ÉNONCÉ DE LA TÂCHE:
Exprimez sous forme de liste JSON de chaînes, une chaîne par ligne et sans les lignes vides, le passage qui commence à la ligne contenant "Given: Toggle scene" et s'arrête après celle contenant "Looking at the screenshot, I should [128, 7].". Laissez les images de côté dans votre réponse.

DONNÉES FOURNIES:
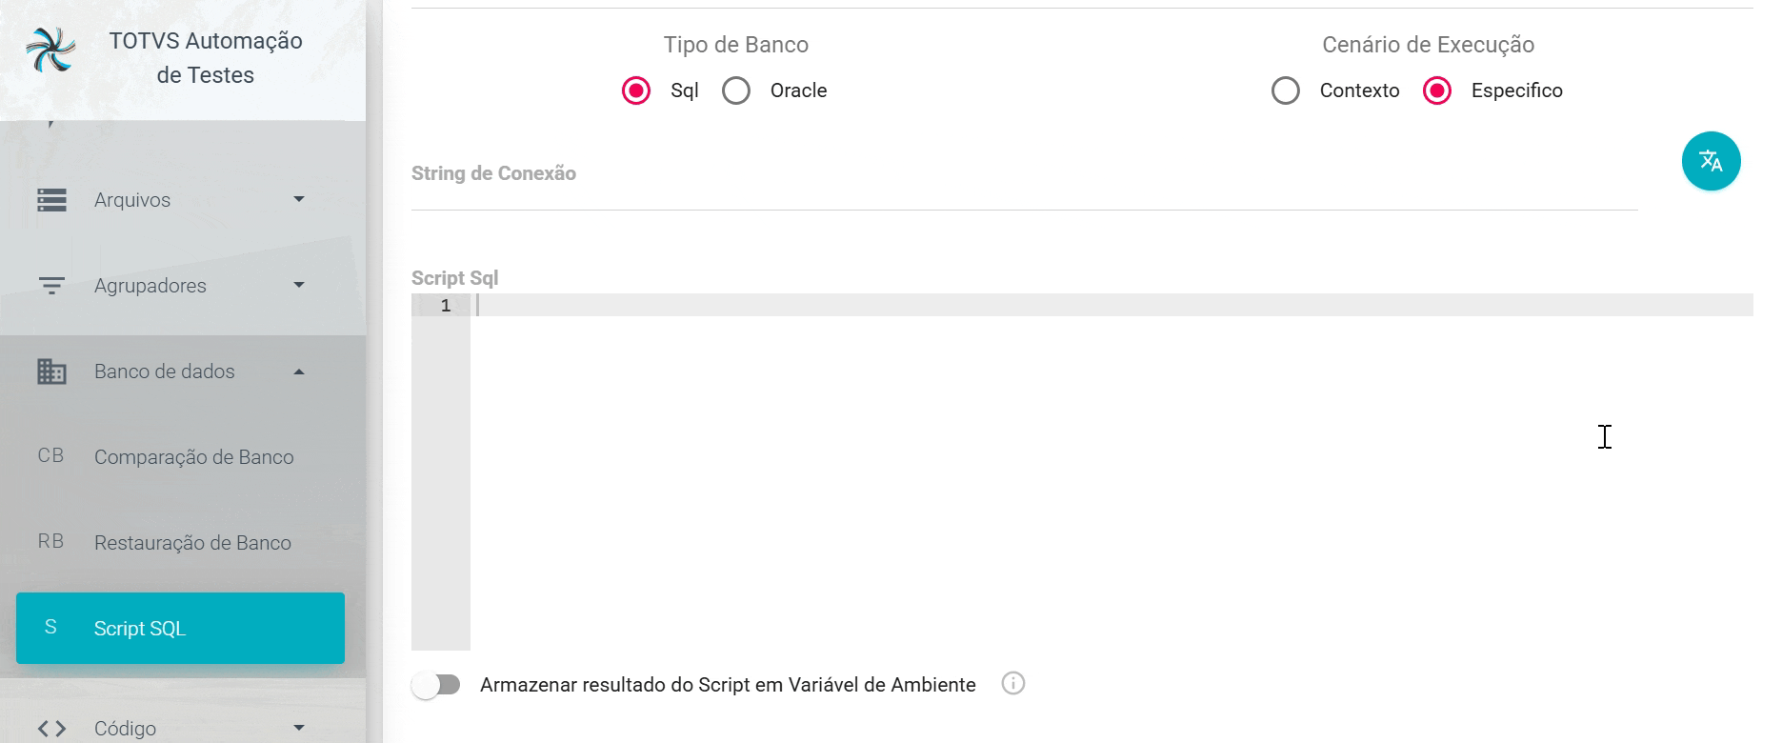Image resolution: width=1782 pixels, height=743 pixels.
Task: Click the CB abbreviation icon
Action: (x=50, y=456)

---

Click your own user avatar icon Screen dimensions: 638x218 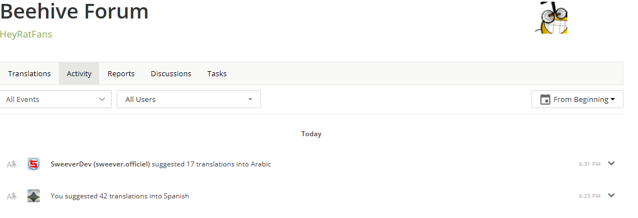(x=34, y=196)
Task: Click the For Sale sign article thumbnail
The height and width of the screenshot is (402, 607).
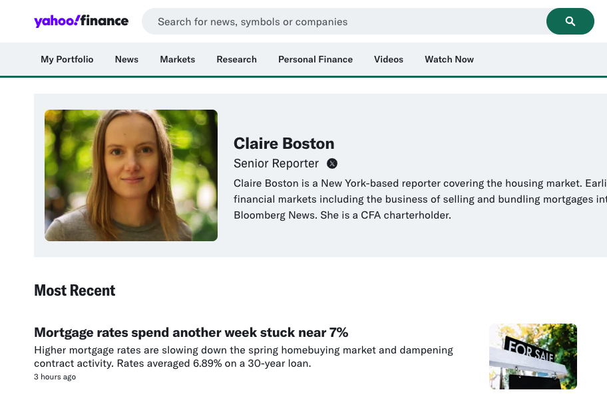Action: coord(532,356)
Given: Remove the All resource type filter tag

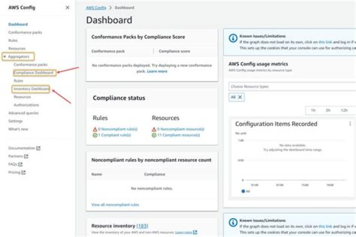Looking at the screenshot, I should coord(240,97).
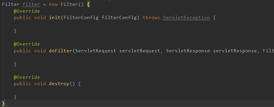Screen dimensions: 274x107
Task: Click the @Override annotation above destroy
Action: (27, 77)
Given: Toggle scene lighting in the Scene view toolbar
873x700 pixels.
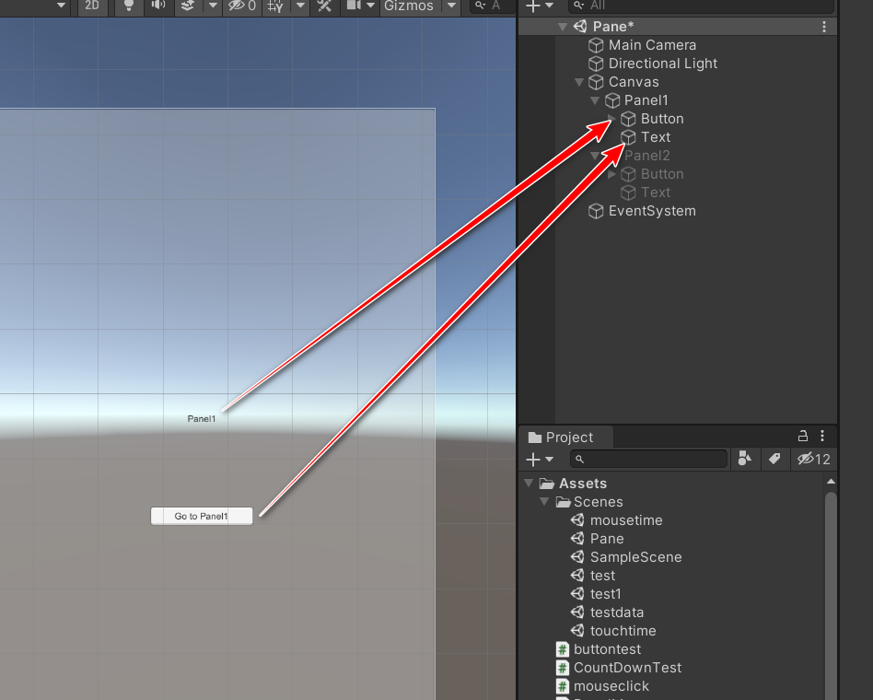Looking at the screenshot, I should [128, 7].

SOLUTION PROPOSÉE:
[
  "Given: Toggle scene lighting in the Scene view toolbar",
  "873x700 pixels.",
  "Looking at the screenshot, I should [128, 7]."
]